= Quorn Hall =

Country house in Leicestershire, England

Quorn Hall is a grade II listed country house in the village of Quorn, Leicestershire.

It is a three-storey brick built house originally constructed circa 1680 but later much modified. It is situated on the east side of the village of Quorn in 12 acres of land through which runs the River Soar.

==History==
Quorn Hall was originally built by John Farnham on land he had acquired by the River Soar in the middle of the 15th century and was originally known as "Nether Hall". Arbella Stuart stayed with the Farnhams for a night during her journey to London in September 1609.

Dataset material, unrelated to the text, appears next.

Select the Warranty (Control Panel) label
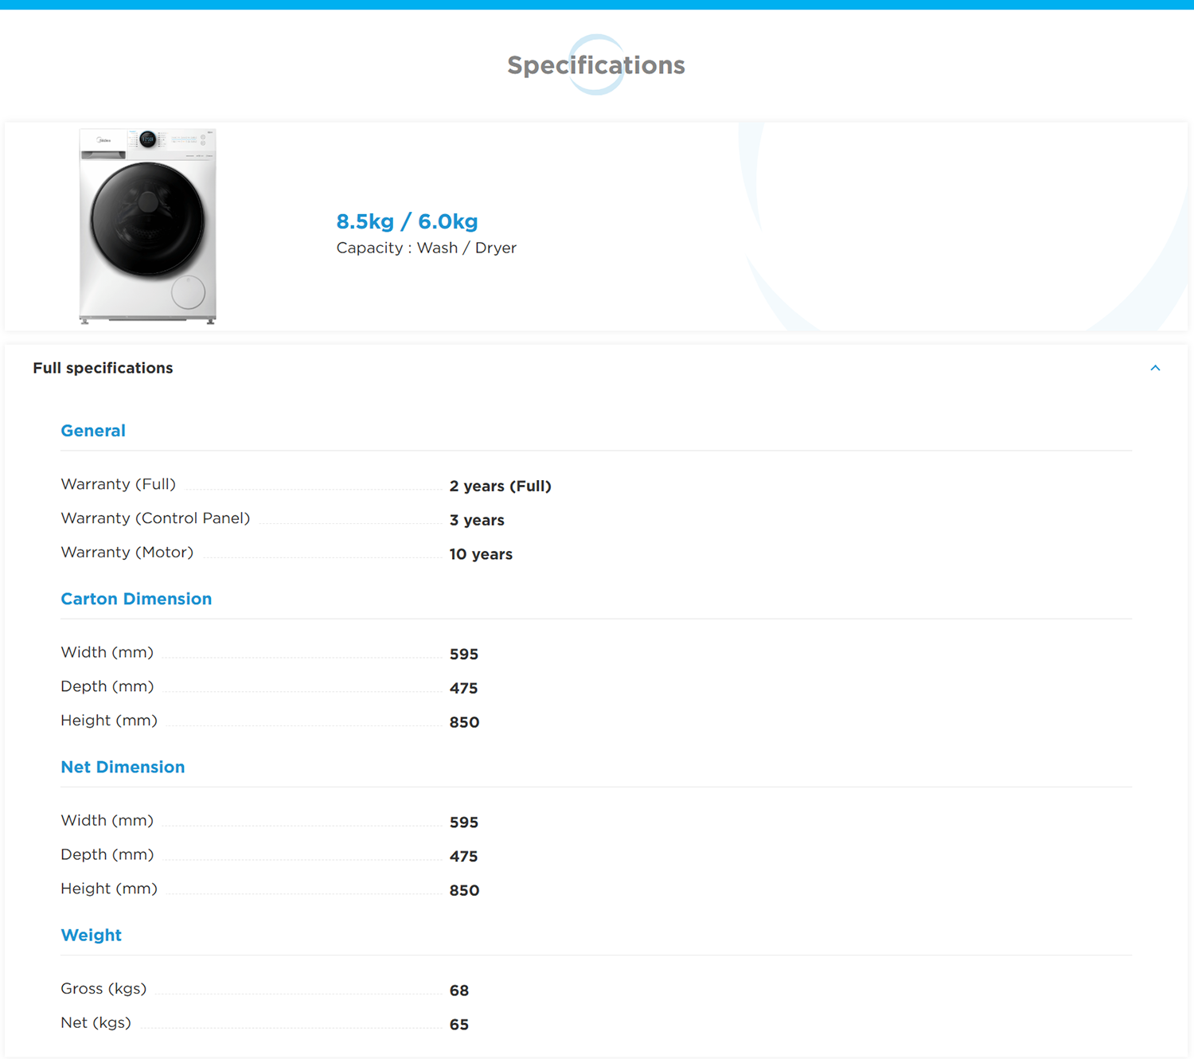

Much of the land was subsequently sold until the estate passed out of the hands of the Farnham family in 1686. In 1773 the estate was bought by Hugo Meynell, who transferred the pack of foxhounds he already owned to Nether Hall. He renamed the hall as Quorn Hall and the pack of foxhounds as the Quorn Hunt. The hall and its hounds subsequently passed through the ownership of several wealthy men until 1855, when it was bought by Sir Richard Sutton, who lived in the hall but rented out the stables and kennels. In 1906 the hunt left the Hall for newer premises in nearby Barrow upon Soar. After a short spell as a country club the hall was requisitioned during World War II for training naval personnel. For this purpose the building was considerably enlarged by extending a wing and adding a storey.

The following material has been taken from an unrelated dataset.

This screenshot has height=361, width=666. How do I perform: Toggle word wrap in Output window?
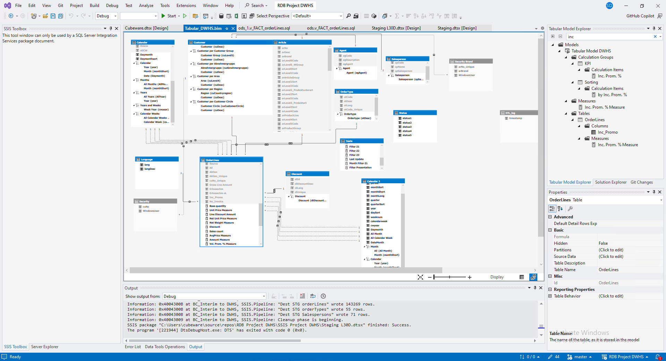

It has been used since 1983 as an outdoor education centre by Leicestershire County Council. During 2012, the council considered its closure and sale and decided to close it at the end of that year.

Elsewhere in Quorn is located Quorn House, also a former seat of the Farnham family and more recently owned by Rosemary Conley.

From 2013–present headteacher Christina Church who is related to the footballer John Terry as her cousin has decided to buy the property for her school.